Mingei International Museum.

A Nakashima desk and table bring texture to the library. Photo © Paúl Rivera

The transformed ground floor contains a café, a gift shop, and a set of broad steps leading to the old bell tower, which surrounds a large Dale Chihuly sculpture and a stairway to the second floor. There, newly enlarged galleries have white walls and pale oak floors. But they are anything but generic. In a nod to the museum’s extensive origami collection, Luce created a ceiling of asymmetrical pyramidal panels made of glass-fiber-reinforced gypsum (GFRC). Exposed steel beams and columns make the history of the building palpable. And where round windows penetrate the building’s thick walls, Luce created tear-shaped recesses, bringing reminders of the stylized exterior into the museum. A glass wall separates the galleries from a spacious library, an arrangement that encourages visitors to learn more about the works on display.

Luce served not just as architect but as designer of many of the interior fittings. Hanging above the café is one of her biggest interventions: a 125-foot-long patinated stainless-steel ceiling, with perforations and raised tabs, that turns out to be a facsimile of a player piano roll. (It was fabricated by architectural metals specialist Zahner, which has done work for the likes of Frank Gehry and Zaha Hadid.) She also designed much of the café’s furniture, as well as a 40-foot-long carved bench of Vals quartz on the gallery level and the hand-twisted bronze-alloy balusters that enclose the terrace.

Mingei International Museum.

Luce designed a patinated-steel ceiling for the café, which showcases a tapestry by Claudy Jongstra. Photo © Nic Lehoux

Mingei International Museum.

A workspace includes a carved opening around the original window and Nakashima tables and chairs. Photo © Nic Lehoux

But Luce didn’t try to design everything. Aside from incorporating pieces by such designers as George Nakashima, she and Sidner commissioned artists to create furniture and fixtures that are essentially additions to the museum’s collection. Truth and Beauty in Black, a felted-wool mural by Claudy Jongstra, hangs in the café, softening it visually and acoustically. And liquid2solid, a curtain by Christina Kim that is embroidered with light-refracting thread, serves as a room divider in the upstairs gallery space. Dutch designer Petra Blaisse layered sheets of gray and blue felt, laser cut with a pattern of abstracted jacaranda leaves, to create an eye-catching curtain for the theater. And New York architect Billie Tsien, working with her partner Tod Williams and fabricator Stephen Iino, created three movable benches of California cedar recovered from the 2018 Camp Fire conflagration. Their armrests, made from gnarly tree roots, are “useful and ugly-beautiful,” says Tsien, fulfilling her understanding of mingei.

Mingei International Museum.

A gallery includes Billie Tsien and Tod Williams’s “Root” benches. Photo © Nic Lehoux

Luce says her work on the Mingei—her first museum—was all-consuming, given her roles as fundraiser, architect, and designer at a range of scales. But the thing she is most proud of, she says, “is the interaction I had with the commissioned artists. I was almost like the director of a film; that’s what an architect’s job is.”

Challenge: Return the stretch of the Mingei museum text from "Luce served not" through "enclose the terrace.", copied word for word.

Information shown:
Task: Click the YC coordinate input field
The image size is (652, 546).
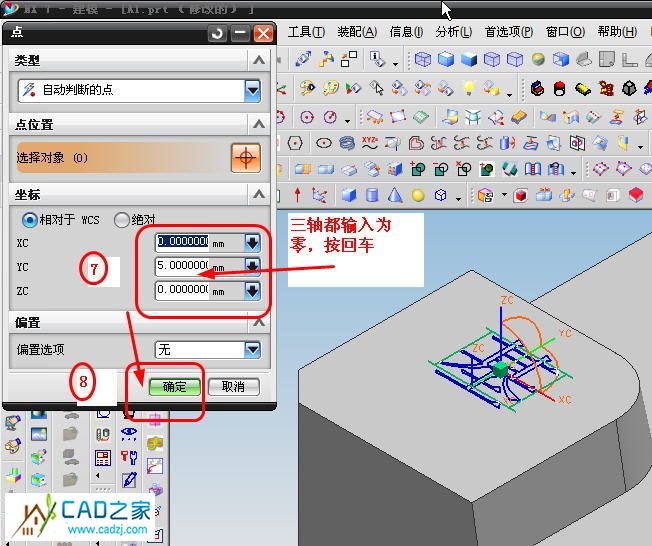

Answer to the task:
Luce served not just as architect but as designer of many of the interior fittings. Hanging above the café is one of her biggest interventions: a 125-foot-long patinated stainless-steel ceiling, with perforations and raised tabs, that turns out to be a facsimile of a player piano roll. (It was fabricated by architectural metals specialist Zahner, which has done work for the likes of Frank Gehry and Zaha Hadid.) She also designed much of the café’s furniture, as well as a 40-foot-long carved bench of Vals quartz on the gallery level and the hand-twisted bronze-alloy balusters that enclose the terrace.